Polar Class (PC) refers to the ice class assigned to a ship by a classification society based on the Unified Requirements for Polar Class Ships developed by the International Association of Classification Societies (IACS). Seven Polar Classes are defined in the rules, ranging from PC 1 for year-round operation in all polar waters to PC 7 for summer and autumn operation in thin first-year ice.

The IACS Polar Class rules should not be confused with International Code for Ships Operating in Polar Waters (Polar Code) by the International Maritime Organization (IMO).

Background 
The development of the Polar Class rules began in the 1990s with an international effort to harmonize the requirements for marine operations in the polar waters in order to protect life, property and the environment. The guidelines developed by the International Maritime Organization (IMO), which were later incorporated in the Polar Code, made reference to the compliance with Unified Requirements for Polar Ships developed by the International Association of Classification Societies (IACS). In May 1996, an "Ad-Hoc Group to establish Unified Requirements for Polar Ships (AHG/PSR)" was established with one working group concentrating on the structural requirements and another working on machinery-related issues. The first IACS Polar Class rules were published in 2007.

Prior to the development of the unified requirements, each classification society had their own set of ice class rules ranging from Baltic ice classes intended for operation in first-year ice to higher vessel categories, including icebreakers, intended for operations in polar waters. When developing the upper and lower boundaries for the Polar Classes, it was agreed that the highest Polar Class vessels (PC 1) should be capable of operating safely anywhere in the Arctic or the Antarctic waters at any time of the year while the lower boundary was set to existing tonnage operating during the summer season, most of which followed the Baltic ice classes with some upgrades and additions.

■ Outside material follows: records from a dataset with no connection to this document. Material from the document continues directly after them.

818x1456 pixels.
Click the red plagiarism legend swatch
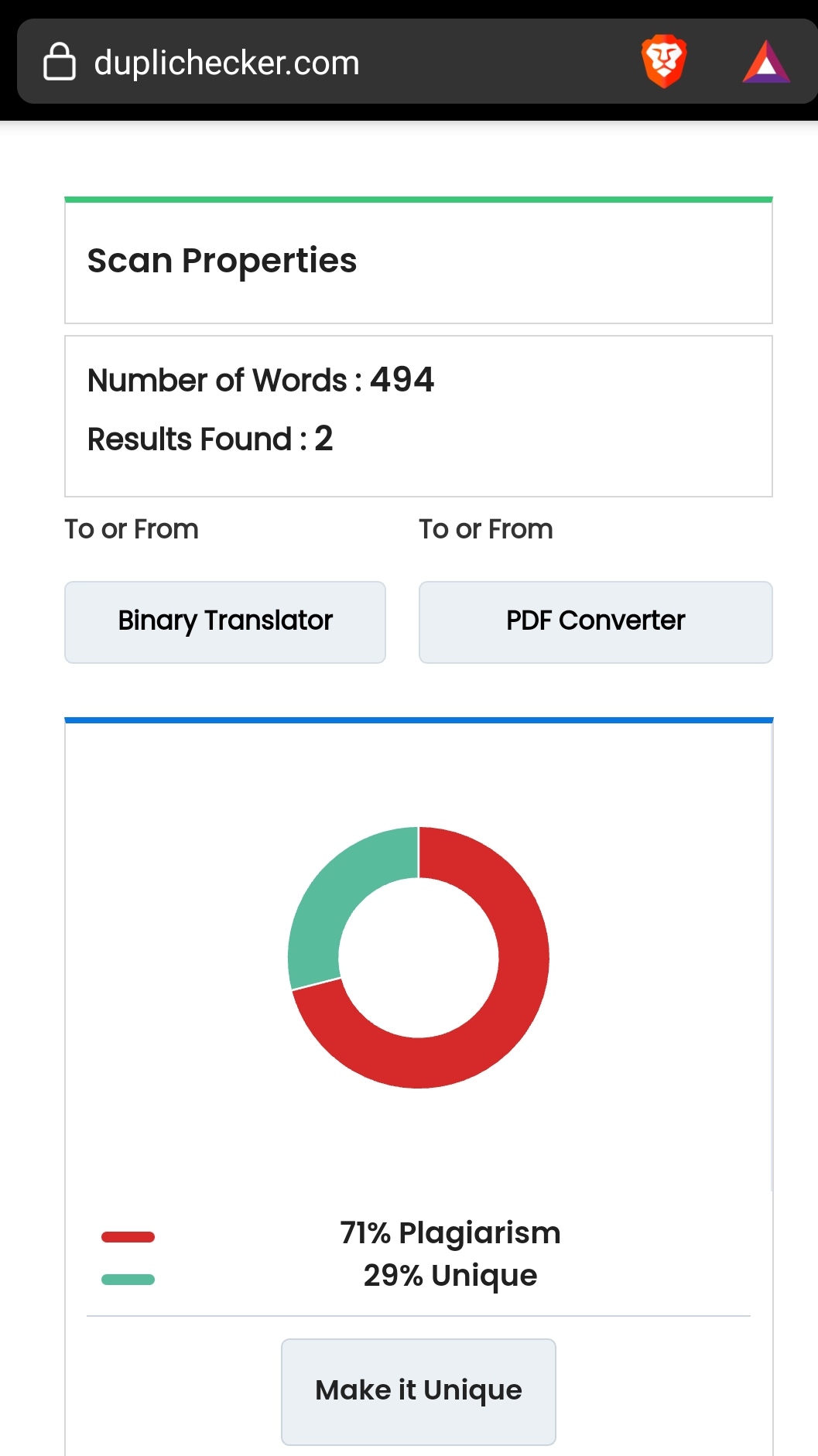coord(128,1237)
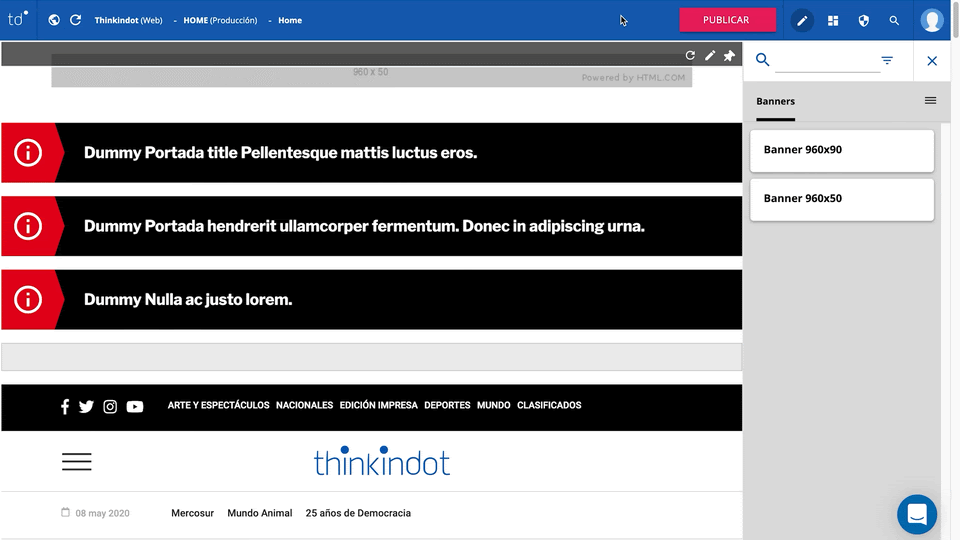Open the dashboard grid icon
This screenshot has width=960, height=540.
833,20
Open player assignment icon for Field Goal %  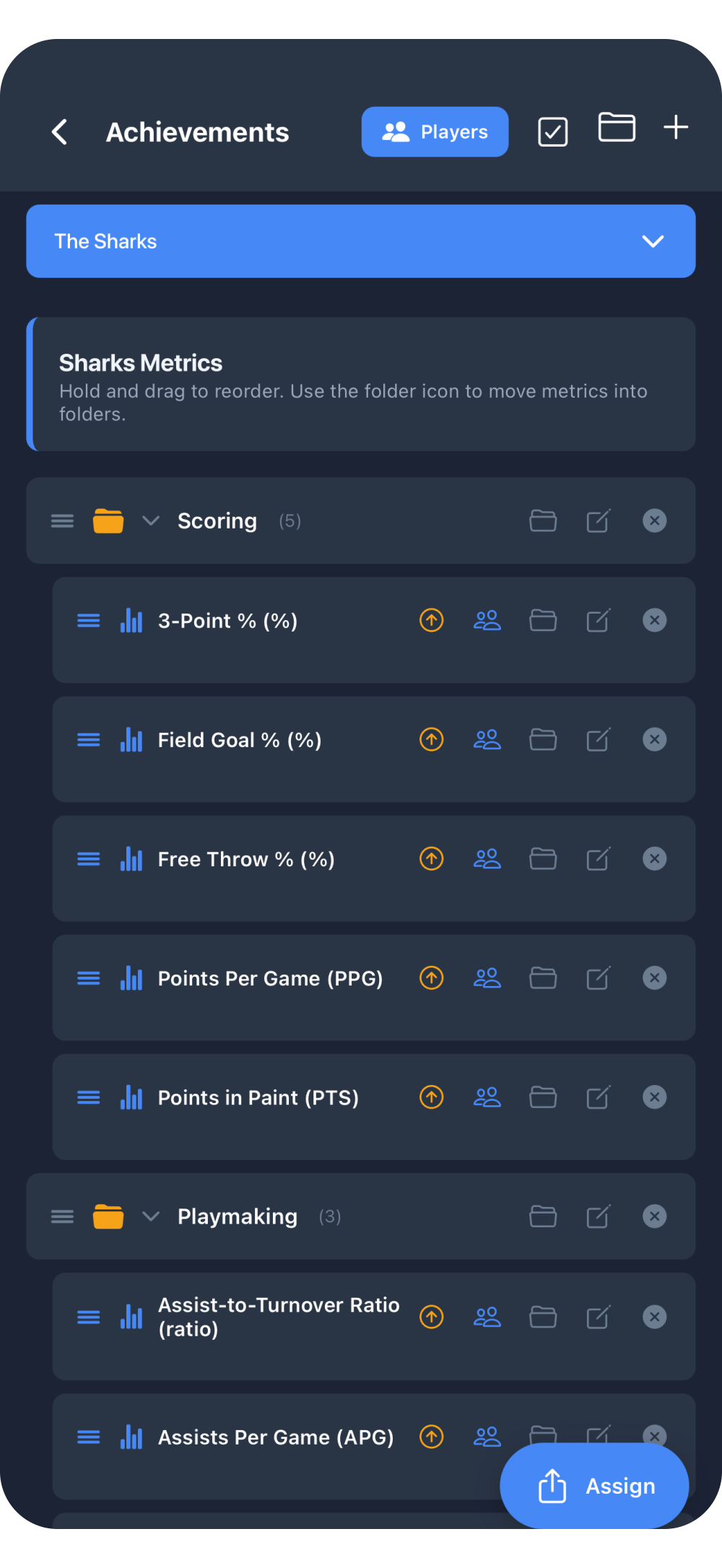(487, 739)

The lowest Polar Class (PC 7) was thus set to the similar level with the Finnish-Swedish ice class 1A. The definition of operational conditions for each Polar Class was intentionally left vague due to the wide variety of ship operations carried out in polar waters.

Definition

Polar Class notations 

The IACS has established seven different Polar Class notations, ranging from PC 1 (highest) to PC 7 (lowest), with each level corresponding to operational capability and strength of the vessel. The descriptions given in the rules are intended to guide owners, designers and administrations in selecting the appropriate Polar Class to match the intended voyage or service of the vessel. Ships with sufficient power and strength to undertake "aggressive operations in ice-covered waters", such as escort and ice management operations, can be assigned an additional notation "Icebreaker".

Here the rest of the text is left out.